Material for this task:
* begin *

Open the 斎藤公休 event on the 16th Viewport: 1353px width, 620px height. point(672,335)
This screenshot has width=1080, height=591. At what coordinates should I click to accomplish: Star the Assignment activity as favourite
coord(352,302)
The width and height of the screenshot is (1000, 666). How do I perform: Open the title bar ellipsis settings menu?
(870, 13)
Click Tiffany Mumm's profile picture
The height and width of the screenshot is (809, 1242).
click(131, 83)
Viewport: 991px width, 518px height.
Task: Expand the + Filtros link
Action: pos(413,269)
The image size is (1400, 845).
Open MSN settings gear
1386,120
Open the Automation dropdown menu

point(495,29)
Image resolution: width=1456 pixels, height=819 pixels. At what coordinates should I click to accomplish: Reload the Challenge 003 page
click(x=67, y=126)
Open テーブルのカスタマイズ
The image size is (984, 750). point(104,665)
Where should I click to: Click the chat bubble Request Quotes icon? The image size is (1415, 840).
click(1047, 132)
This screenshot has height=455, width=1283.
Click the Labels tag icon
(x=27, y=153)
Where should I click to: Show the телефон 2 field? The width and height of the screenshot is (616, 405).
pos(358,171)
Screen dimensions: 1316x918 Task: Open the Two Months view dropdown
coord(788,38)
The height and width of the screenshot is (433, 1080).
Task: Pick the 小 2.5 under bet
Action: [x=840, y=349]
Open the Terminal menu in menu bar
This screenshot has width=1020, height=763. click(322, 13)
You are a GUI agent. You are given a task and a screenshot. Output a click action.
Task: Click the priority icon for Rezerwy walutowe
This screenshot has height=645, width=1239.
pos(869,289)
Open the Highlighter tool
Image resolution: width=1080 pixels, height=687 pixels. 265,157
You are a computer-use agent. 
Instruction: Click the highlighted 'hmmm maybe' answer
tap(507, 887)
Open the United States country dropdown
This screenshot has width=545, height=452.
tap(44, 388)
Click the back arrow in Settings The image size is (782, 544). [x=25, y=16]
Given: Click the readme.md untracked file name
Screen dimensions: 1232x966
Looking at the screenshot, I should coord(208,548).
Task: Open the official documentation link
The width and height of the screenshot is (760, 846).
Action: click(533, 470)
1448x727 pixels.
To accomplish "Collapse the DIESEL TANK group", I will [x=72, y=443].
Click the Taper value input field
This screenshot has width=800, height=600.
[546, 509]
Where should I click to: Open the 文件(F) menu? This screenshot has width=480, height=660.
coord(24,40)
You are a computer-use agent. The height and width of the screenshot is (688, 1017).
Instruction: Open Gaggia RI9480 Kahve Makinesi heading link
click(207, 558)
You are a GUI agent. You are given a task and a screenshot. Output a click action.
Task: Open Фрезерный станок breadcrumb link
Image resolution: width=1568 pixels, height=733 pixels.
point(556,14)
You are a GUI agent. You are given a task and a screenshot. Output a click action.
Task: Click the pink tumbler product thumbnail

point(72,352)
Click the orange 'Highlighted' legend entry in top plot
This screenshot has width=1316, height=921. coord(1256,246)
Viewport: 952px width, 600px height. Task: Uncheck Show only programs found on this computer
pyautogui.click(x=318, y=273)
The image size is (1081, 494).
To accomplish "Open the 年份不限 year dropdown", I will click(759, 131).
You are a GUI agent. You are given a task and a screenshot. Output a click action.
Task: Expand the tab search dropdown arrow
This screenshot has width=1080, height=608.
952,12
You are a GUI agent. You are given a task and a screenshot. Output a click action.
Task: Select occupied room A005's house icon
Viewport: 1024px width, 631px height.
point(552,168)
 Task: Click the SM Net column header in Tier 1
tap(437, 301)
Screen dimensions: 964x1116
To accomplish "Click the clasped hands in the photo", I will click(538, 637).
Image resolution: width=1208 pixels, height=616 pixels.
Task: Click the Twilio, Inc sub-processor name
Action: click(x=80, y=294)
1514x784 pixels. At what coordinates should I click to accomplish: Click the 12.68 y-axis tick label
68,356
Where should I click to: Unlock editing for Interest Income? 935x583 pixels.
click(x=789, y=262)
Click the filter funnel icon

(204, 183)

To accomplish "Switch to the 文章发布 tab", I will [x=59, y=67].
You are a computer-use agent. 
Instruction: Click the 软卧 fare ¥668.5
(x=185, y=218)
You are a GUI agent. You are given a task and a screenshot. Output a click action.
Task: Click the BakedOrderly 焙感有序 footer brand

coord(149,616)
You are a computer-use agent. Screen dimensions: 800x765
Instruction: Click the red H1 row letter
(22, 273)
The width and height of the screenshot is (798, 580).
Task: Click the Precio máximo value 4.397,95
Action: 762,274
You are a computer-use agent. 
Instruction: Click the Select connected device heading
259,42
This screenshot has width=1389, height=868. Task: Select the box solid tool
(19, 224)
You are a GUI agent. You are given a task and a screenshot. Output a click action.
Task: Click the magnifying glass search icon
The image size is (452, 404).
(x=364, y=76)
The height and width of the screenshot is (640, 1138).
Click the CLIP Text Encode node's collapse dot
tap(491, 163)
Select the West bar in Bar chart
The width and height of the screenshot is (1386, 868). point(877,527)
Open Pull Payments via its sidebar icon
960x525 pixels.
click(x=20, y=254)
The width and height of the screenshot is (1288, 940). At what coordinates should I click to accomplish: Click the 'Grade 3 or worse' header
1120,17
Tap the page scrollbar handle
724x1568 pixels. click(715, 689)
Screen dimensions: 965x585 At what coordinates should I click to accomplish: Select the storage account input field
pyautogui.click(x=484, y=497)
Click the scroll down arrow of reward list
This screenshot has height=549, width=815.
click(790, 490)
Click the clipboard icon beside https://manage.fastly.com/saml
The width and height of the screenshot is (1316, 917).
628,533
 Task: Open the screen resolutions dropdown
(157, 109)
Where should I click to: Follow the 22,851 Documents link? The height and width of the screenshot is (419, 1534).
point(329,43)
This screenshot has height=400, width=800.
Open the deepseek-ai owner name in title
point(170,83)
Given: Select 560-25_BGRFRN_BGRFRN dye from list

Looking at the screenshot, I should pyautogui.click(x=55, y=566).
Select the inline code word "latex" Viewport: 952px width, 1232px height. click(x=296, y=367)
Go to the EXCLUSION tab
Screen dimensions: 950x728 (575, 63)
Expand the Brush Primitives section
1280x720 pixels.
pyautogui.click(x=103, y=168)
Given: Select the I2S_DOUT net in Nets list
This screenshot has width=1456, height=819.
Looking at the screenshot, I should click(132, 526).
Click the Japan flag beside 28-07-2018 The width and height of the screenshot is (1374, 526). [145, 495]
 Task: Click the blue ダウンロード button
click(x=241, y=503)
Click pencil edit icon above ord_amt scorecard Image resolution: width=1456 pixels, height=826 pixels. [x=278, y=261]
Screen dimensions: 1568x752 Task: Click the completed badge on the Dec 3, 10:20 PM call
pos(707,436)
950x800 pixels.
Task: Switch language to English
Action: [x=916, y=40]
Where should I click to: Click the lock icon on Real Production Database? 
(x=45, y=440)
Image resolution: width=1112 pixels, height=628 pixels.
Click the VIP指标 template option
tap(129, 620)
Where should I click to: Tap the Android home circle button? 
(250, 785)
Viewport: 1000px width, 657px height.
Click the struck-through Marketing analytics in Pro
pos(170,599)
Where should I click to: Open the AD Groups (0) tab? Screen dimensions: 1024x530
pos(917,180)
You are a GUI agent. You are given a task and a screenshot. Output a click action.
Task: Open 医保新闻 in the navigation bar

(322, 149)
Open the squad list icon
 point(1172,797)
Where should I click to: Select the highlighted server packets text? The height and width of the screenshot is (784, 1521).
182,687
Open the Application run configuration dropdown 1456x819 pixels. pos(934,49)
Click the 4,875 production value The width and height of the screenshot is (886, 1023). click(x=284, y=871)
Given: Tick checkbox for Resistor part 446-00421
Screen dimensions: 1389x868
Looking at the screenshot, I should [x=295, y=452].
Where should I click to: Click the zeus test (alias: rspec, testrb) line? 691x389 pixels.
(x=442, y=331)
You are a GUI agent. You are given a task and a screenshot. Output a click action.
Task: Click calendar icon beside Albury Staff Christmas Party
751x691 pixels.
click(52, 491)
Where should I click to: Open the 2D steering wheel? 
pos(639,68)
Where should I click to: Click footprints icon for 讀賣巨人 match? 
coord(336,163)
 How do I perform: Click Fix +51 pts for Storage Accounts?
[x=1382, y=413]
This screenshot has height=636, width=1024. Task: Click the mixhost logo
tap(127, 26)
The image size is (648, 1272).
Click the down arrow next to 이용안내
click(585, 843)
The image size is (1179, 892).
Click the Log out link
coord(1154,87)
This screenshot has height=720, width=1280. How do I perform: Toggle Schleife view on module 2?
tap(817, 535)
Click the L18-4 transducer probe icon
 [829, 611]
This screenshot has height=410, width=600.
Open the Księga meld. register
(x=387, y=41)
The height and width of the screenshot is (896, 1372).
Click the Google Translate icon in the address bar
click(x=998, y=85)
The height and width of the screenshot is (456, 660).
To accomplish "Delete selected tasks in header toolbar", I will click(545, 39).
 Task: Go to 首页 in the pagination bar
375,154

* end *

Brief: Reproduce verbatim the entries from the line containing "The width and height of the screenshot is (1000, 666)." through the line containing "This screenshot has width=1020, height=763.", with both of those lines included.

The result:
The width and height of the screenshot is (1000, 666). How do I perform: Open the title bar ellipsis settings menu?
(870, 13)
Click Tiffany Mumm's profile picture
The height and width of the screenshot is (809, 1242).
click(131, 83)
Viewport: 991px width, 518px height.
Task: Expand the + Filtros link
Action: pos(413,269)
The image size is (1400, 845).
Open MSN settings gear
1386,120
Open the Automation dropdown menu

point(495,29)
Image resolution: width=1456 pixels, height=819 pixels. At what coordinates should I click to accomplish: Reload the Challenge 003 page
click(x=67, y=126)
Open テーブルのカスタマイズ
The image size is (984, 750). point(104,665)
Where should I click to: Click the chat bubble Request Quotes icon? The image size is (1415, 840).
click(1047, 132)
This screenshot has height=455, width=1283.
Click the Labels tag icon
(x=27, y=153)
Where should I click to: Show the телефон 2 field? The width and height of the screenshot is (616, 405).
pos(358,171)
Screen dimensions: 1316x918 Task: Open the Two Months view dropdown
coord(788,38)
The height and width of the screenshot is (433, 1080).
Task: Pick the 小 2.5 under bet
Action: [x=840, y=349]
Open the Terminal menu in menu bar
This screenshot has width=1020, height=763. click(322, 13)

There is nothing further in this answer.